AIM OF THE EXERCISE
What lines in the records below mention "Locate"? List them all.

DATASET ENTRIES
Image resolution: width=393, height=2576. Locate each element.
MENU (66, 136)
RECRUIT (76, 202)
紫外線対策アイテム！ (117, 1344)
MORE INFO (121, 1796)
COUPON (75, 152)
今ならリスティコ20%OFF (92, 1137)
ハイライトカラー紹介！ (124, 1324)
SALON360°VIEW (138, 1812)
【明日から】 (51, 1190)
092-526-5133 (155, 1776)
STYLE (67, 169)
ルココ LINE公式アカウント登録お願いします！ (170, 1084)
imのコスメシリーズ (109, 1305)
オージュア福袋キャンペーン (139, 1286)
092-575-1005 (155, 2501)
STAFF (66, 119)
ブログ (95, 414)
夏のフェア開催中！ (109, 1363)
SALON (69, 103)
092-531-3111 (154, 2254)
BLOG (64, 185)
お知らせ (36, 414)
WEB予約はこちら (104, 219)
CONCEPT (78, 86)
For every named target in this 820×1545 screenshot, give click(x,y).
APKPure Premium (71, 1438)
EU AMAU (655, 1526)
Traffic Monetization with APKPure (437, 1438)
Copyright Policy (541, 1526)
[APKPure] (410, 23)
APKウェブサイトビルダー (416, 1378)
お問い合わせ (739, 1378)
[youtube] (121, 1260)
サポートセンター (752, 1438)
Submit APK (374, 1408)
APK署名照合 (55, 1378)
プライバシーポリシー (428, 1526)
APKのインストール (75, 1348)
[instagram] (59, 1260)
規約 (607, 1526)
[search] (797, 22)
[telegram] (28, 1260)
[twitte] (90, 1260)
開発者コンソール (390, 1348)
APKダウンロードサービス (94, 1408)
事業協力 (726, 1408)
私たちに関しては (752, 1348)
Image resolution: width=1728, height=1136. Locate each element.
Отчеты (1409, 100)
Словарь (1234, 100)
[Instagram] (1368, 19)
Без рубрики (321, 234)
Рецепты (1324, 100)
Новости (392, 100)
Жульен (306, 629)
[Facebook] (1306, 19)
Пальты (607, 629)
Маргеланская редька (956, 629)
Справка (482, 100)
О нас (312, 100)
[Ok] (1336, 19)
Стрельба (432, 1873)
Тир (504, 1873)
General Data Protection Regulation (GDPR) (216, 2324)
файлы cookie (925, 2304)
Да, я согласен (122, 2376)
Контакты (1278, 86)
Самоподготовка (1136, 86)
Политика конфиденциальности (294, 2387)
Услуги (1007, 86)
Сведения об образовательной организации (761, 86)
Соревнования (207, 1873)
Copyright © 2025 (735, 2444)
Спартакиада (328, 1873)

SOLUTION FOR THIS TASK
Image resolution: width=393, height=2576. Locate each element.
Image resolution: width=1728, height=1136. Locate each element.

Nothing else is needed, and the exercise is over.